Pizza Hut May Soon Start Making Recommendations Based On The Weather
Pizza Hut has plans to recommend pizzas based on the weather. Admittedly, these plans are still in the early stages of development, but they are the first that occurred to Tristan Burns, Pizza Hut's global head of analytics, to mention as they spoke to VentureBeat. The focus of the interview was Pizza Hut's investment in their in-house AI in which their algorithms would learn "a little bit about who customers are, where in the world they are, what the weather might be at their location, and then surface relevant product recommendations to them during their experience." Burns, however, was careful to emphasise that they were still building the capabilities to pull this off. Yet, it tells us what the intentions of the company are.
How pizza recommendations would change with the weather is also a bit of a mystery. However, the technological basis is there. YouTube Music already uses location permissions to recommend music to match the weather. With that said, the connection between music and weather is easier to fathom than that between pizza toppings and the weather. Perhaps they'll push for fresher ingredients on sunny days and more cheese heavy ones on gloomy days in which we just want to indulge ourselves?
In the shadow of Domino's
The frame for the VentureBeat interview highlighted that, despite being the first company to provide online ordering, Pizza Hut has fallen behind its competitors and now is in the process of catching up. Throughout the entire conversation, one shadow loomed large: Domino's. Domino's use of online capabilities is such that news outlets, like NPR and PC Magazine, had long taken to describing it as a tech company that happens to sell pizza. Its entire model has changed into a digital-first company over the course of 13 years.
In fact, CNN reported earlier this year that the latest direction Domino's is pushing into is self-driving delivery cars. Talking about the program they were running in Houston, Dennis Maloney, Domino's senior vice president and chief innovation officer, said, "This program will allow us to better understand how customers respond to the deliveries, how they interact with the robot and how it affects store operations."

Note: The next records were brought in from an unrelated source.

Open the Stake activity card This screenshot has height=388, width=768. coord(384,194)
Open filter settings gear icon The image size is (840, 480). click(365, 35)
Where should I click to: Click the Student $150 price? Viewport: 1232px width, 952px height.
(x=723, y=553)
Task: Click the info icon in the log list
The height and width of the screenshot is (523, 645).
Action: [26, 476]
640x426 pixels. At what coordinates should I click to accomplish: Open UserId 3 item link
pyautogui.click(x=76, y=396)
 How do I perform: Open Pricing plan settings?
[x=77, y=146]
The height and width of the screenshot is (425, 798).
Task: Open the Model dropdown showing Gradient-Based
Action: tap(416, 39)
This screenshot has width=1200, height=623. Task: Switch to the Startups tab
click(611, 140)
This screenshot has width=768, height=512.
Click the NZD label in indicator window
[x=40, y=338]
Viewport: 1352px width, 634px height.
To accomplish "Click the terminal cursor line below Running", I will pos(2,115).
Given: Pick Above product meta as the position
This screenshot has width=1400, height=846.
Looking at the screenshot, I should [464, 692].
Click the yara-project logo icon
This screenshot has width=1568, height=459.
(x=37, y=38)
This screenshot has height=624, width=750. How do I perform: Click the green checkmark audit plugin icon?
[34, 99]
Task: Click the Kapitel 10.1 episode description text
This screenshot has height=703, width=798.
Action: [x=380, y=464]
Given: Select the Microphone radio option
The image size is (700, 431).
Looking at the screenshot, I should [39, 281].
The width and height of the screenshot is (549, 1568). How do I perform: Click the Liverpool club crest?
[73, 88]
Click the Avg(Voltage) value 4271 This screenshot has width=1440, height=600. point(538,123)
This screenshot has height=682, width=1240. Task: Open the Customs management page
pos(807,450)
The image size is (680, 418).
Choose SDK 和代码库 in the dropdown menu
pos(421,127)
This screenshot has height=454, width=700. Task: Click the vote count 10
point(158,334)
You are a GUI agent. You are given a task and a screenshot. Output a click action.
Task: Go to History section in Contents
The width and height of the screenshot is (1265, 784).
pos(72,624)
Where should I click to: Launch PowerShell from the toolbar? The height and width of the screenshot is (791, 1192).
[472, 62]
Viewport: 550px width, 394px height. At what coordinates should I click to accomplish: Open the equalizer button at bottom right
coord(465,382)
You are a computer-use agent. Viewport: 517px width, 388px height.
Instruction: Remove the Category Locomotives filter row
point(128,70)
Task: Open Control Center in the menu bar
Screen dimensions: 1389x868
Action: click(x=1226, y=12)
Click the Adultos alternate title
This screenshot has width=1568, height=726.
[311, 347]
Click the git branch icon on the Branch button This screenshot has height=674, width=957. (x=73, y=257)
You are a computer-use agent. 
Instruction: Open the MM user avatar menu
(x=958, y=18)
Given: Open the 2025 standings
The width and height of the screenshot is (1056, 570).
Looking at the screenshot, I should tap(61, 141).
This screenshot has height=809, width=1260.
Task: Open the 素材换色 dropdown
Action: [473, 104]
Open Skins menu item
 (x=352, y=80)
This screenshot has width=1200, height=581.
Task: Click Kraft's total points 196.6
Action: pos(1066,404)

Interestingly, CNN also notes that in 2018, Pizza Hut and Toyota had announced their own plans to create an autonomous delivery truck. However, apart from Nation's Restaurant News' piece on a 2019 test carried out in collaboration with FedEx, no further news has floated. It seems that Pizza Hut recognizes that it has to challenge Domino's in the digital delivery arena, but lacks the institutional framework to gain ground. Perhaps that will change with the work being put in to utilize the weather.